Kommentar zum Fall Osman Kavala Werkzeug der Regierung

Meinung | Istanbul · Niemand sollte diese Gerichtsentscheidungen als Urteile unabhängiger Richter missverstehen. Die türkische Justiz ist bei politischen Prozessen ein Werkzeug der Regierung, das je nach Bedarf mal so und mal so eingesetzt werden kann. Kavala und andere politische Häftlinge kommen erst frei, wenn Erdogan das will, meint unsere Autorin.

  Osman Kavala, damaliger Vorsitzender des Kulturinstituts Anadolu Kültür, spricht auf einer Pressekonferenz im EU-Parlament.

Osman Kavala, damaliger Vorsitzender des Kulturinstituts Anadolu Kültür, spricht auf einer Pressekonferenz im EU-Parlament.

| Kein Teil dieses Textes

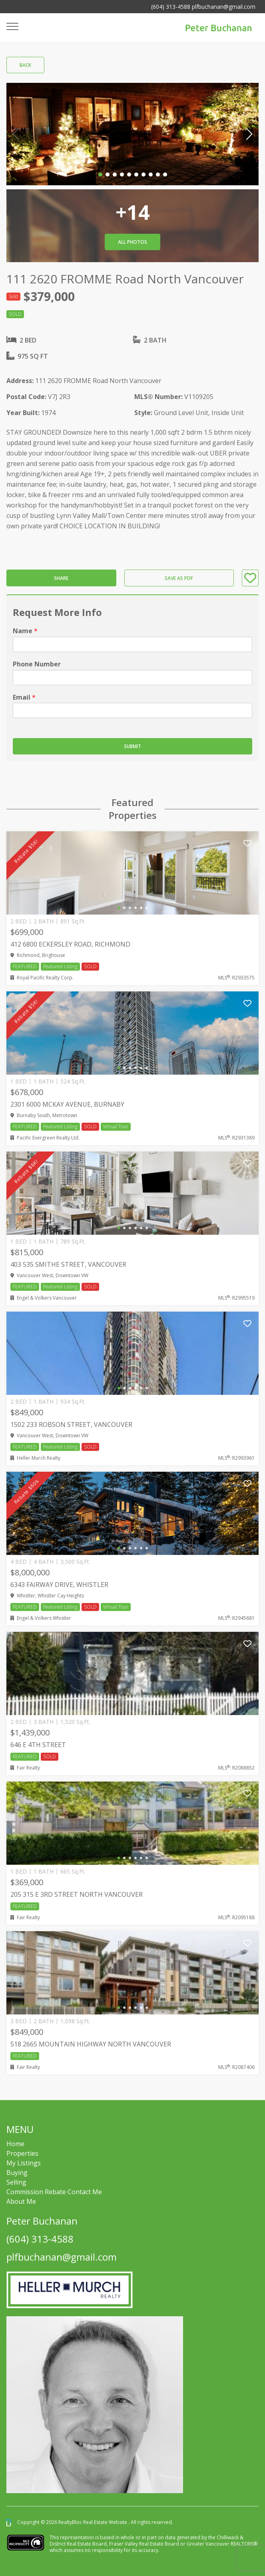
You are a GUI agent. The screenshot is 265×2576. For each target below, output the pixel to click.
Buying (17, 2172)
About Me (21, 2201)
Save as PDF (179, 578)
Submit (132, 746)
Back (25, 65)
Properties (22, 2153)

Foto: dpa/Wiktor Dabkowski

Die Türkei hat im Fall des Demokratie-Aktivisten Osman Kavala einen weiteren Beweis dafür geliefert, wie schlimm es um die Justiz im Land bestellt ist. Kavala, ein prominenter Partner der EU und anderer europäischer Institutionen, sitzt seit mehr als drei Jahren im Gefängnis, weil die türkische Regierung ihn ohne jeden Beweis zum staatsfeindlichen Agenten gestempelt hat und die willfährige Justiz ihn mit absurden Vorwürfen hinter Gittern hält. Präsident Erdogan beschimpft Kavala als Handlanger des Investors George Soros beim angeblichen Versuch, die türkische Regierung zu stürzen. Obwohl der Europäische Menschenrechtsgerichtshof seit langem die Freilassung von Kavala fordert, wird der 63-jährige unter fadenscheinigen Gründen weiter in Haft gehalten. Am Dienstag hat das türkische Verfassungsgericht erneut Kavalas Freilassung abgelehnt.